43. Steered Moleuclar Dynamic Simulations of a natural haemoglobin derived di-peptide migrating to the active site of the Malarial plasmodium falciparum M1 alanyl aminopeptidase (PFM1AAP).

Mr. Daniel Moore, Queen's University Belfast

Steered Molecular Dynamic Simulations of a natural haemoglobin derived di-peptide migrating to the active site of the Malarial plasmodium falciparum M1 alanyl aminopeptidase (PFM1AAP). (Bottom Right) Substrate recognition mechanism coordinating the di-peptide Arginine-Alanine to the entrance of the C-Terminal binding cavity. Red highlights negatively charged residues, Blue represents residues with a positively charged side chain. (Top Right) The Critical Arginine residue located within the C-Terminal channel actively pulling substrates from the entrance of the cavity, deep into the channel. Three states are visualised along the simulation also with the position of the substrate during the initial and final contact with the Arginine residue. (Left) Cartoon representation of PFM1AAP coloured by domain: I (blue), II (green), III (yellow) and IV (red). The long C-Terminal binding cavity is visualised as a surface representation in cyan.

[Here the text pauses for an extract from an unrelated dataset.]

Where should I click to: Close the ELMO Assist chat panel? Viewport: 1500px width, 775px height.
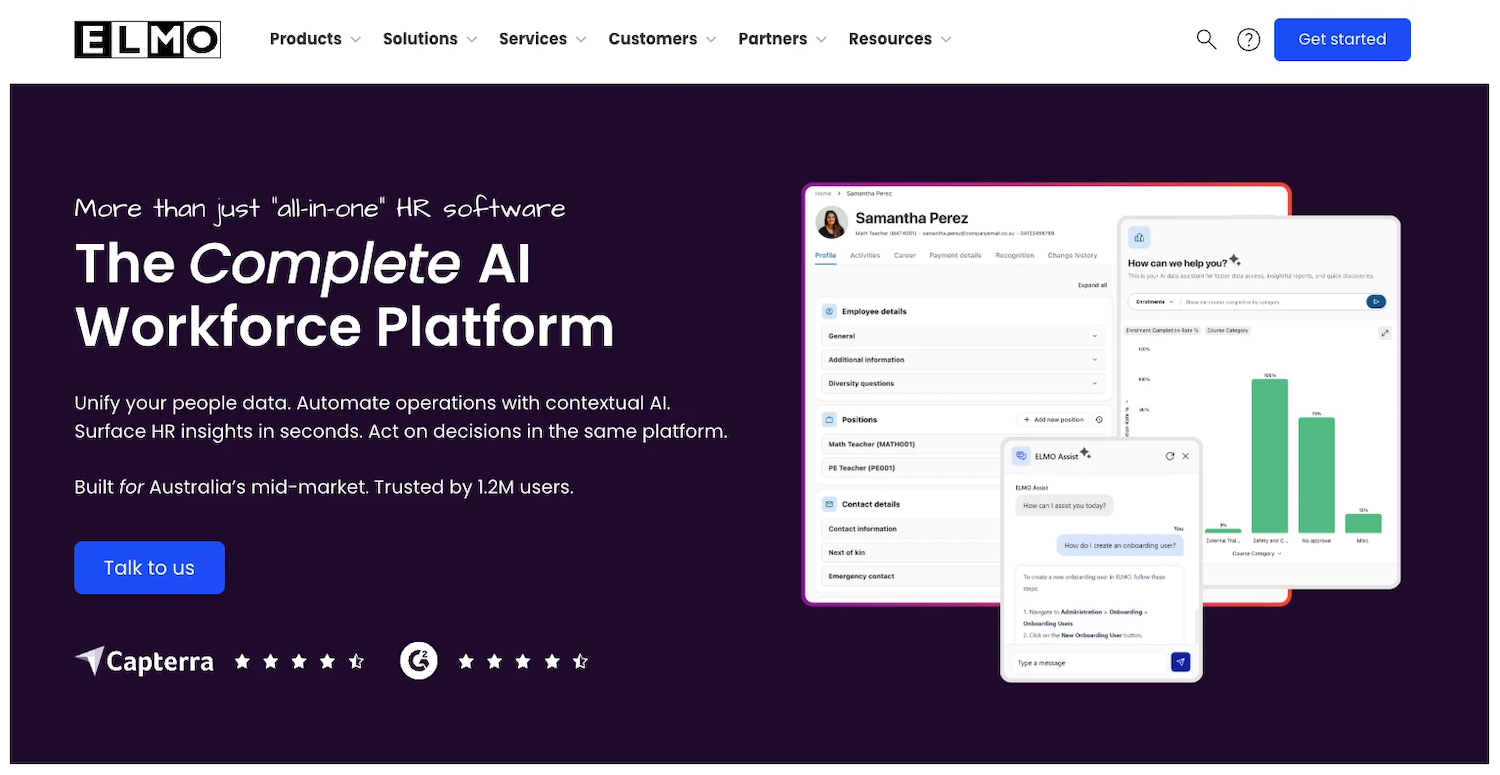pyautogui.click(x=1186, y=456)
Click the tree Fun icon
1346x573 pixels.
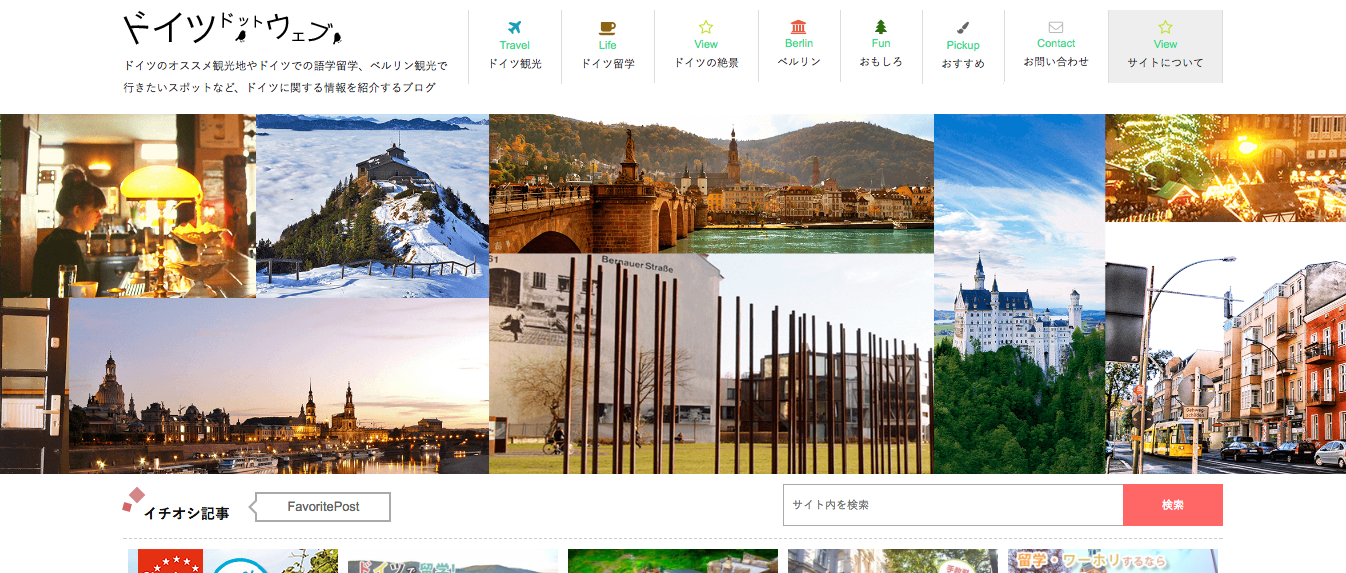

With the advent of ever increasing computational power it is now within our grasps to simulate the binding pathways of substrates and inhibitors using High Performance Computing Clusters and Molecular Dyanmic simulations. Here, we simulate various substrates and inhibitors migrating through the binding pathway of a protein, plasmodium falciparum M1 alanayl aminopeptidase (PFM1AAP), that supports the malarial parastitc survival. Our simulations reveal critical areas of the protein which facilitate the binding process of the haemoglobin dervide peptides. The results of which pave the way for the design of new, novel theraputics against the malarial epidemic. The image provided shows an atomistic view of coordination and active migration mechanism that may be specifically targeted to inhibit the enzyme and ultimately starve the malarial parasite from its food source. All images were rendered in pymol.